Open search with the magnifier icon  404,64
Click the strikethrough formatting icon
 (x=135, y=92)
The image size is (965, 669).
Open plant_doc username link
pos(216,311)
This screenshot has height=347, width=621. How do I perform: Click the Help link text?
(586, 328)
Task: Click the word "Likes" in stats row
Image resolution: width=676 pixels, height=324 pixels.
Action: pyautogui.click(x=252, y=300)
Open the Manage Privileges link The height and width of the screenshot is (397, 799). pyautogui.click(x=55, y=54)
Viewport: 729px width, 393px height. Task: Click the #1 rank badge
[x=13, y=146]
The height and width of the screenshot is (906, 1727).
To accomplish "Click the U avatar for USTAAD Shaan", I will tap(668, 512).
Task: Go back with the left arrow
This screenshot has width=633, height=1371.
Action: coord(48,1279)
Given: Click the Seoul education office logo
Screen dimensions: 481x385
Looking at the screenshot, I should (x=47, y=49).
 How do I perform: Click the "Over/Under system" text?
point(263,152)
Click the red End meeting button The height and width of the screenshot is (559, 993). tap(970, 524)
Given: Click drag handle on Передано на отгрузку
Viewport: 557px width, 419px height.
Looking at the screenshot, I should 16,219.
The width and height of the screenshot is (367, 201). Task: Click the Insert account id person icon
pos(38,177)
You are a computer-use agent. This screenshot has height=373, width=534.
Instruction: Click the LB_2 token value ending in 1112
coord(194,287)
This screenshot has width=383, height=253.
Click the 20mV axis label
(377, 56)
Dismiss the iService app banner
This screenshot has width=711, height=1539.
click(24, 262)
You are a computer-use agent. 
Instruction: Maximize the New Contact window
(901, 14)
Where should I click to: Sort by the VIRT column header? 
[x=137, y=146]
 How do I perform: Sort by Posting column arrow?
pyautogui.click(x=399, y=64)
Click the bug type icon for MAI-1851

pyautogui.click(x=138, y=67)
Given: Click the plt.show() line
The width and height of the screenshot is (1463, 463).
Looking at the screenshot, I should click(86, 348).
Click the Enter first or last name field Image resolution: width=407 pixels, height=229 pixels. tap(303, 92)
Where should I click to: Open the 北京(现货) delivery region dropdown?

☆ ☆ ☆ ☆ ☆ ☆ ☆

• **EXERCISE DESCRIPTION**
Using the material above, find each line that holds "Given" and copy that line.

• **YOUR RESPONSE**
Given: Click the Seoul education office logo
Given: Click drag handle on Передано на отгрузку
Given: Click the plt.show() line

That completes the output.